Comparison of the Kaunda era with the Chiluba presidency (1991–2001) provides, for many Zambians, a prism for interpreting the shift from state/company corporatism to democratic individualism, with the acquisition of houses its most prominent symbolic reference. For Simon Kampamba,
Kaunda was a dictator. We did not have a lot of things such as groceries and other stuffs. That is why God chose Chiluba who brought [the] open market and things started coming from other countries. It was during Chiluba’s era when I bought this house. The government realised that the houses were too old and needed to be sold to sitting tenants so that they can also own some property.Footnote 114
Victoria Mwelwa credits Chiluba for the sale of houses and for liberalisation in general: ‘During [the] Kaunda era, the government focussed on constructing roads and schools. During Chiluba, we were sold houses. Chiluba focussed on urban places [rather] than rural areas. … Through privatisation, Chiluba improved the socio-economic lives of people’.Footnote 115 Philip Mwape captures the ambiguous impact of liberalisation on many Copperbelt residents, wherein an era of shortages was followed by the availability of commodities for those with money: ‘Chiluba improved the transport system. Second, he paved way for people to buy things even from outside. Third, police brutality was stopped when Chiluba came to power and road-blocks reduced. There was now freedom of movement under Chiluba. But money became difficult to access despite availability of goods’.Footnote 116
Thus, for many interviewees who otherwise decry the loss of the services previously provided by ZCCM, the personal benefits of home ownership and the availability of goods and services are perceived as having improved economic opportunities, if not their actual living standards.

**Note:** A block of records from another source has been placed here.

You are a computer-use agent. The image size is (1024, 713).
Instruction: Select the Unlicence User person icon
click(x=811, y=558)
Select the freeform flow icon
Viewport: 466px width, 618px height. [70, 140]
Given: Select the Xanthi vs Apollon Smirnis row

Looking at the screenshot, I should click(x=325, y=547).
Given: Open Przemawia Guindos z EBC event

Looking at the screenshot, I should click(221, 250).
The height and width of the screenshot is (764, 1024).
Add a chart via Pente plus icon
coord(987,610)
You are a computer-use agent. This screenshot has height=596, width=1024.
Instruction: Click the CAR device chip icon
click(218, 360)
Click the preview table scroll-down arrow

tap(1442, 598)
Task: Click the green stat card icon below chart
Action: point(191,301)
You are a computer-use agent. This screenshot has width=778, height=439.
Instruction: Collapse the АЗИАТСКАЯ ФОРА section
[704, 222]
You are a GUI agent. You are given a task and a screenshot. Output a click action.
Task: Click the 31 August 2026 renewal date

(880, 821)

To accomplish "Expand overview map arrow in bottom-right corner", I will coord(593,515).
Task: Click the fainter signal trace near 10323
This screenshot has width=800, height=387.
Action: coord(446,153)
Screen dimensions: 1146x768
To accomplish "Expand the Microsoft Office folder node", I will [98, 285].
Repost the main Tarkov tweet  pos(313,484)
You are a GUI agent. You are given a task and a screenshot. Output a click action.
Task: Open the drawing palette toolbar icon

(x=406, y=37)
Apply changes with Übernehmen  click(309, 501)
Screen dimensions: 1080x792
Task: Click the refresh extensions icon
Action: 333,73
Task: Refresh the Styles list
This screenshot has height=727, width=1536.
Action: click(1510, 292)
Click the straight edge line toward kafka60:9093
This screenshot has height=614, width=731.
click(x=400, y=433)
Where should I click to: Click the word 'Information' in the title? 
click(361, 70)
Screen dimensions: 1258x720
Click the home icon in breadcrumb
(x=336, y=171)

Diverse Memories of the ‘Golden Age’
Privatisation was followed by an unanticipated resurgence in mineral demand from China, which drastically reshaped the industry’s fortunes. Between 2002 and 2008 copper prices soared, bringing a wave of new investment, the opening of new mines and increased production at others. This did not, however, bring new formal-sector jobs or social provision: contemporary mining technology requires a smaller number of highly skilled workers and this core workforce is commonly combined with outsourcing to sub-contracting companies with significantly worse pay and conditions. In Zambia today, the mining industry, which produced 711,000 tonnes of copper in 2015, employs 28,933 ‘direct’ workers and 27,896 ‘contract’ workers.Footnote 117 Contemporary mine investors have sought to avoid direct provision of housing and other services and are often accused of favouring foreign contractors over local businesses. Gécamines remains an important if much diminished representative of state interests in the Katangese mining industry, while ZCCM-Investment Holdings, which manages the 15–20 per cent state ownership in Zambia’s privatised mines, otherwise presides over the unprofitable legacy of the older industry.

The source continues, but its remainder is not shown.